WORK TO COMPLETE | The number of lines in the entries below holding the word "screenshot" is all that is needed here.

*** RECORDED DATA ***

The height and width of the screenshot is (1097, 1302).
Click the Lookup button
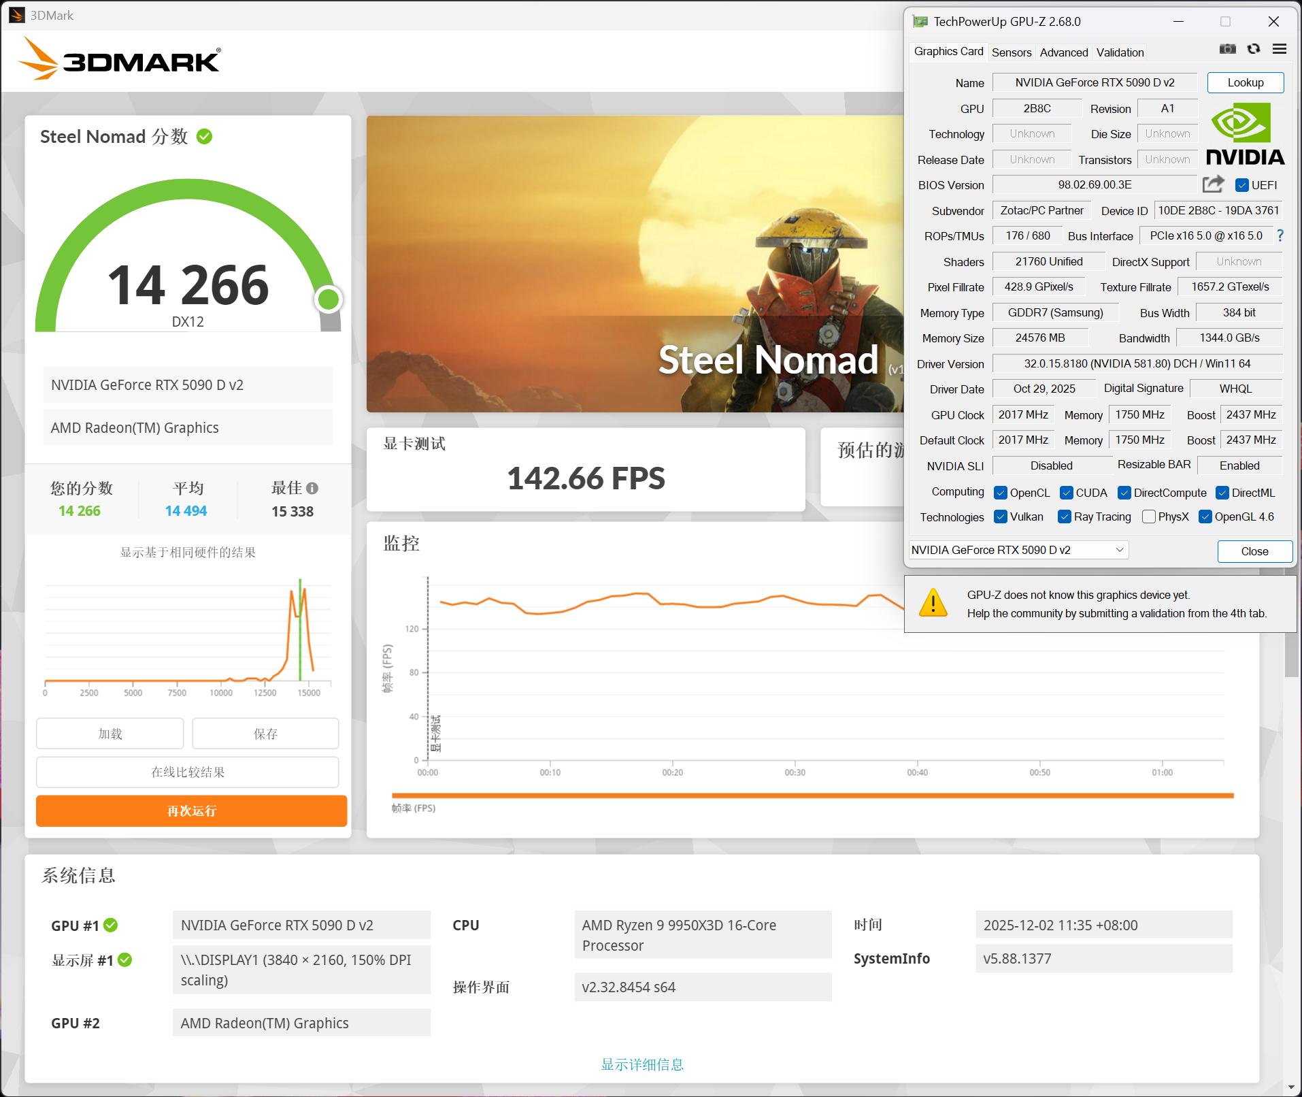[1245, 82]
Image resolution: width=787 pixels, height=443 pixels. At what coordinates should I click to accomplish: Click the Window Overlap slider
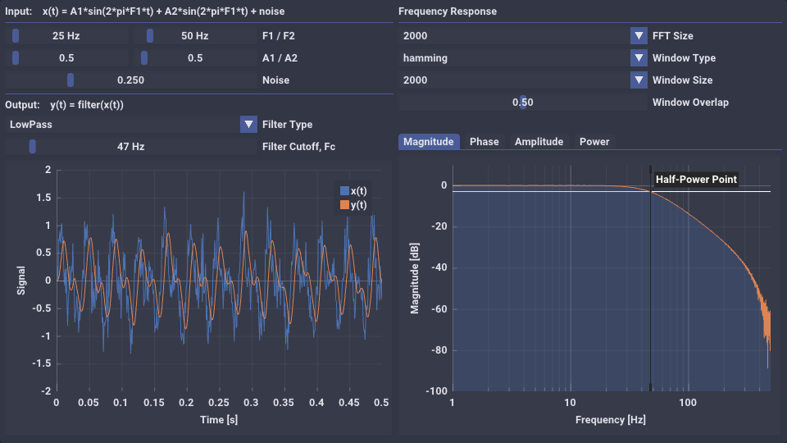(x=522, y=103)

*** End of RECORDED DATA ***
*** RECORDED DATA ***

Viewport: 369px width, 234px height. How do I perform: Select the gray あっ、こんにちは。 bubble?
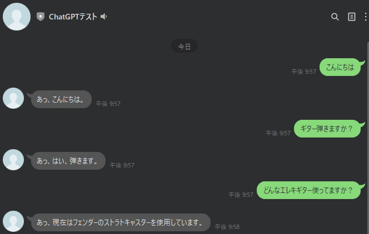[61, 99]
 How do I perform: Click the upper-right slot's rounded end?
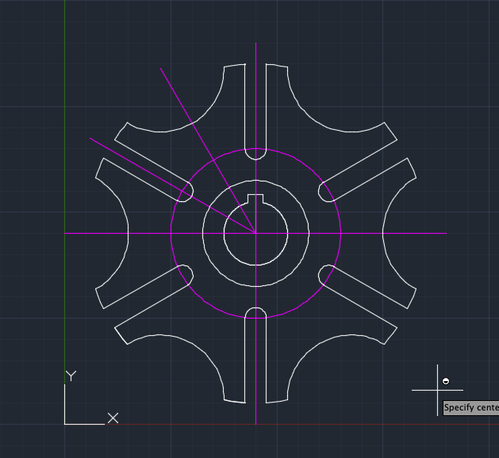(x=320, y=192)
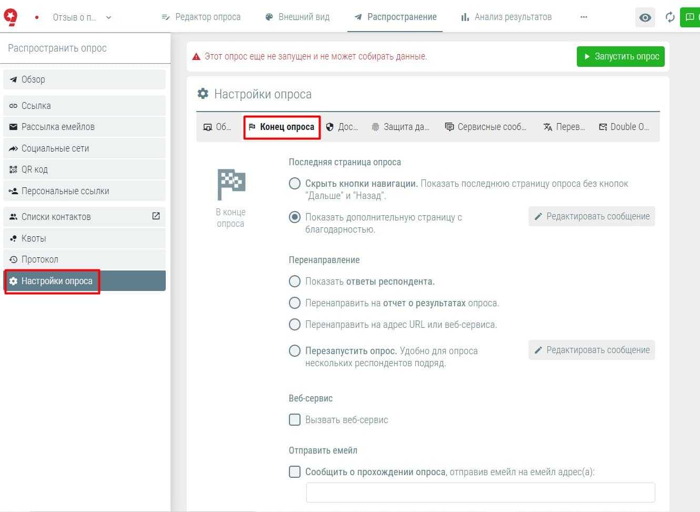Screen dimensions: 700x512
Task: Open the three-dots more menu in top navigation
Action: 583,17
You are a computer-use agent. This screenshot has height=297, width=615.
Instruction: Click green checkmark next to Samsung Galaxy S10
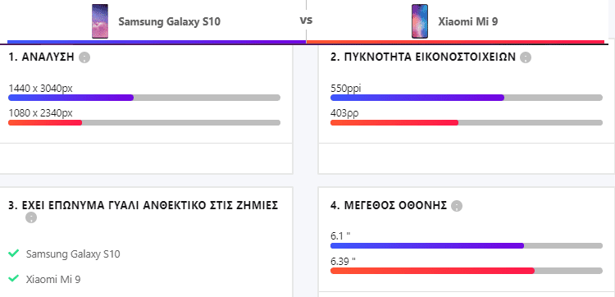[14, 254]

*** End of RECORDED DATA ***

FINAL ANSWER | 2